Listed entries Start Marker

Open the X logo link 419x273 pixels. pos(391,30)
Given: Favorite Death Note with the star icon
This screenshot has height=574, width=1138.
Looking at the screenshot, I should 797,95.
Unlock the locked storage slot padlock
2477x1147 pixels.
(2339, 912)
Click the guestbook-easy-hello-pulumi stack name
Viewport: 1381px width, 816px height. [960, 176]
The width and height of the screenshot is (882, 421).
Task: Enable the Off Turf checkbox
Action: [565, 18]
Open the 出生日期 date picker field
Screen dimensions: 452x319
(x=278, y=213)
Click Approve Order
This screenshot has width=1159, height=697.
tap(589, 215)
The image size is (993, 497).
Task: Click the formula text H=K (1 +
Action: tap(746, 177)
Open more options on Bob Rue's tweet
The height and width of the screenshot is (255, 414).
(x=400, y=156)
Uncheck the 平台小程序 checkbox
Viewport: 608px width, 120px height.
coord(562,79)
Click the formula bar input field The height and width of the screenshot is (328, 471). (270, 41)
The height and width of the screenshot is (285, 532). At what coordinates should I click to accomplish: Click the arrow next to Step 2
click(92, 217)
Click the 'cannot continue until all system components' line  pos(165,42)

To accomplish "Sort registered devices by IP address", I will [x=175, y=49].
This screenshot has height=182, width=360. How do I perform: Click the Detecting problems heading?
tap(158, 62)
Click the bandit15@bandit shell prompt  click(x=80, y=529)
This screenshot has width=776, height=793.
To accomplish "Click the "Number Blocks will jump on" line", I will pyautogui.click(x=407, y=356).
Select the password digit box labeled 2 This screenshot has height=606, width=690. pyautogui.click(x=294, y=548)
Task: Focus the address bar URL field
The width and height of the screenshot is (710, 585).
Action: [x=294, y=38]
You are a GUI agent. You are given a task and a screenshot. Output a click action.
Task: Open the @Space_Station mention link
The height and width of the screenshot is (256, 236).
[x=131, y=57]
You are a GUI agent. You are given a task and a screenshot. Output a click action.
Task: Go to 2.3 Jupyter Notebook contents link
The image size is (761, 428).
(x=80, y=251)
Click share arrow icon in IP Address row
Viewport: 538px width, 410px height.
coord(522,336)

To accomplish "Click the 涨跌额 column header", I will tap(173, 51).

Listed entries End Marker

● Activity
All of the material above should be repeated exactly.

● Answer to this problem
Open the X logo link 419x273 pixels. pos(391,30)
Given: Favorite Death Note with the star icon
This screenshot has height=574, width=1138.
Looking at the screenshot, I should 797,95.
Unlock the locked storage slot padlock
2477x1147 pixels.
(2339, 912)
Click the guestbook-easy-hello-pulumi stack name
Viewport: 1381px width, 816px height. [960, 176]
The width and height of the screenshot is (882, 421).
Task: Enable the Off Turf checkbox
Action: [565, 18]
Open the 出生日期 date picker field
Screen dimensions: 452x319
(x=278, y=213)
Click Approve Order
This screenshot has width=1159, height=697.
tap(589, 215)
The image size is (993, 497).
Task: Click the formula text H=K (1 +
Action: tap(746, 177)
Open more options on Bob Rue's tweet
The height and width of the screenshot is (255, 414).
(x=400, y=156)
Uncheck the 平台小程序 checkbox
Viewport: 608px width, 120px height.
coord(562,79)
Click the formula bar input field The height and width of the screenshot is (328, 471). (270, 41)
The height and width of the screenshot is (285, 532). At what coordinates should I click to accomplish: Click the arrow next to Step 2
click(92, 217)
Click the 'cannot continue until all system components' line  pos(165,42)

To accomplish "Sort registered devices by IP address", I will [x=175, y=49].
This screenshot has height=182, width=360. How do I perform: Click the Detecting problems heading?
tap(158, 62)
Click the bandit15@bandit shell prompt  click(x=80, y=529)
This screenshot has width=776, height=793.
To accomplish "Click the "Number Blocks will jump on" line", I will pyautogui.click(x=407, y=356).
Select the password digit box labeled 2 This screenshot has height=606, width=690. pyautogui.click(x=294, y=548)
Task: Focus the address bar URL field
The width and height of the screenshot is (710, 585).
Action: [x=294, y=38]
You are a GUI agent. You are given a task and a screenshot. Output a click action.
Task: Open the @Space_Station mention link
The height and width of the screenshot is (256, 236).
[x=131, y=57]
You are a GUI agent. You are given a task and a screenshot. Output a click action.
Task: Go to 2.3 Jupyter Notebook contents link
The image size is (761, 428).
(x=80, y=251)
Click share arrow icon in IP Address row
Viewport: 538px width, 410px height.
coord(522,336)

To accomplish "Click the 涨跌额 column header", I will tap(173, 51).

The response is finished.